Tears renewed, Strade closed his eyes and let them fall. Ren placed a hand on either side of Strade’s pudgy face and wiped the tears as they streamed down his round cheeks. “I love you. I fucking love you. I’m sorry for being a dick and a shitty boyfriend. You deserved so much better than I gave you. You sacrificed so much. You did so much for me, and I ignored how it was making you feel. I’m so, so sorry. So. We’re even.”

“We’re not  _ even _ . We’re not even  _ close _ to even. I almost murdered you. I could’ve killed you. You had  _ bruises _ .”

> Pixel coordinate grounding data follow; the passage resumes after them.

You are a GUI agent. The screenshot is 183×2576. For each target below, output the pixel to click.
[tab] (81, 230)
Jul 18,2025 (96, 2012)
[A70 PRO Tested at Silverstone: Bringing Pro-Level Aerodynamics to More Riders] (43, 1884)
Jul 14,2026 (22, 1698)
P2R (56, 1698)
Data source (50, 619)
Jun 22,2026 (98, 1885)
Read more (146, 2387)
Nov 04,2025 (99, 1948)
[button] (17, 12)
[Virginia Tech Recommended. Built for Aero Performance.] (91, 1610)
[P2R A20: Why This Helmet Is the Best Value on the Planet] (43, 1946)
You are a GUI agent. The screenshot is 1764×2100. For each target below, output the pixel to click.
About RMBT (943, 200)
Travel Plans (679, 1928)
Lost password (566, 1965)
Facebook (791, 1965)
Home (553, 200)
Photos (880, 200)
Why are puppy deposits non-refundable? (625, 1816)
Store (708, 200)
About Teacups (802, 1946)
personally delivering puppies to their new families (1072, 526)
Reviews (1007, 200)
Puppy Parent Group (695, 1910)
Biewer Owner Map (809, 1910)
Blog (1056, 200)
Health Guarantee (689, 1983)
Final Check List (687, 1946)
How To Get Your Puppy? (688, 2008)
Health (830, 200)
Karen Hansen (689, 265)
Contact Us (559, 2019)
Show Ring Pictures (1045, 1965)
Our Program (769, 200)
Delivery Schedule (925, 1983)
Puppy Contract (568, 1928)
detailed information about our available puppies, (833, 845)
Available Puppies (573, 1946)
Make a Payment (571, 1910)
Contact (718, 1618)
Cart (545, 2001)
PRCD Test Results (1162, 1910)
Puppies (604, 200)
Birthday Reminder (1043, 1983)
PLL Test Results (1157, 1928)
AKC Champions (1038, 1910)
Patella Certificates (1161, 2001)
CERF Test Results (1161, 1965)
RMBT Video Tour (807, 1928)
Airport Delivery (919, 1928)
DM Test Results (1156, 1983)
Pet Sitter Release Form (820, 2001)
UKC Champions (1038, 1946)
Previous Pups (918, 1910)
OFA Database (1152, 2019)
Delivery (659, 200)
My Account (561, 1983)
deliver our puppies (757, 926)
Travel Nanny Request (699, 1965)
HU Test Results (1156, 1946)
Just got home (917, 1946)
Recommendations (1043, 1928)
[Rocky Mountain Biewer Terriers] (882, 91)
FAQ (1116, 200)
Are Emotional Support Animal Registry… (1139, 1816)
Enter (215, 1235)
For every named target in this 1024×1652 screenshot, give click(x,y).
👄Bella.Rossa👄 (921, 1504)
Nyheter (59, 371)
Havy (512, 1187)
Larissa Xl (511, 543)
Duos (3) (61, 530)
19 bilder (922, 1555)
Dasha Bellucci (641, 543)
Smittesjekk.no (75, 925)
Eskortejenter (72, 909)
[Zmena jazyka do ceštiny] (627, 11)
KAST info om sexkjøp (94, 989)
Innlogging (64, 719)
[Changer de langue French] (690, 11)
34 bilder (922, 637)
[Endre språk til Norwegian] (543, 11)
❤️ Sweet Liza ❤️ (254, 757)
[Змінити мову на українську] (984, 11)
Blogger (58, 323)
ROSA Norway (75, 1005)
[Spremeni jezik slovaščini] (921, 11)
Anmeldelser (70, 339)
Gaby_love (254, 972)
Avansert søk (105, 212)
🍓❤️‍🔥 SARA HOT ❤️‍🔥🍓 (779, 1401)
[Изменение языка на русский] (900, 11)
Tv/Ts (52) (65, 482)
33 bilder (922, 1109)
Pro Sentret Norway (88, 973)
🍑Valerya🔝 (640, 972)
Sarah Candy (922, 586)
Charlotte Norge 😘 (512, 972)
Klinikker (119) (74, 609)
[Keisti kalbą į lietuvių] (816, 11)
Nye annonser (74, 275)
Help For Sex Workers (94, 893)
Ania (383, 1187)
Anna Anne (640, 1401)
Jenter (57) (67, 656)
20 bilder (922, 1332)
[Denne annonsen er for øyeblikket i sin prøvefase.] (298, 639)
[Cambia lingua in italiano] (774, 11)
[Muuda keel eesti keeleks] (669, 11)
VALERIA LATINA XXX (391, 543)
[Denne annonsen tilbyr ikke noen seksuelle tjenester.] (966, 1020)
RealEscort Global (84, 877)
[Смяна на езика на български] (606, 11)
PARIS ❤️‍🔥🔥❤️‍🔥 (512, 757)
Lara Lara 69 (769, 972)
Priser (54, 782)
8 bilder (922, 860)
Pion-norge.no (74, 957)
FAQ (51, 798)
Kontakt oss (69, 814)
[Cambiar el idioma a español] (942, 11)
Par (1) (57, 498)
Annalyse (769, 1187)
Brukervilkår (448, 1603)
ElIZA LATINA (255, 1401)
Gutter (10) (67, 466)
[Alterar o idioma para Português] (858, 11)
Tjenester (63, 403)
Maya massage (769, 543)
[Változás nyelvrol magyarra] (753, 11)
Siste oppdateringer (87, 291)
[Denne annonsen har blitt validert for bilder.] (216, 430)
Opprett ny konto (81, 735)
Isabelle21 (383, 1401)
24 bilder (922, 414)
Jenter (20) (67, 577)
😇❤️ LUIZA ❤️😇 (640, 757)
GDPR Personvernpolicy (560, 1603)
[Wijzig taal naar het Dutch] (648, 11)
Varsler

“You tried to… you. You thought I’d be happier without you. That the  _ world _ would be happier without you. I… I almost killed you too. So. We’re even.” Admitting it out loud, Ren lost the strength that had made him crawl up onto Strade’s lap. He lost the strength to keep himself up, and he fell forward, hoping Strade wouldn’t be angry, hoping he’d accept Ren, accept his apology, and accept the way he felt.

He didn’t have to worry. Strade wrapped his thick, warm arms around Ren and settled into the couch. They stayed like that for a while.

It wasn’t perfect. They’d never be perfect, but they wanted each other. They needed each other, Ren knew. No one else would love Ren the same way, with the same intensity that Strade loved him. On another level, he also knew Strade was unstable. He might always be that way, and that was something he’d have to deal with. He wasn’t sure if he was up for that, but everything was good for now. Things could change the next day. Things might never change. That was all up in the air, but for the moment, Ren was content.

**Notes for the Chapter:**

> I might end up adding to this, but for now, this is the end of the series? I'd like to add in a little more fluff, to somehow offset the sheer amount of angst, but this may not ever be picked up again. Thank y'all for reading and enjoying!

**Author's Note:**

> So this was very therapeutic to write, and I found myself crying a lot through the whole thing. Thank you for reading!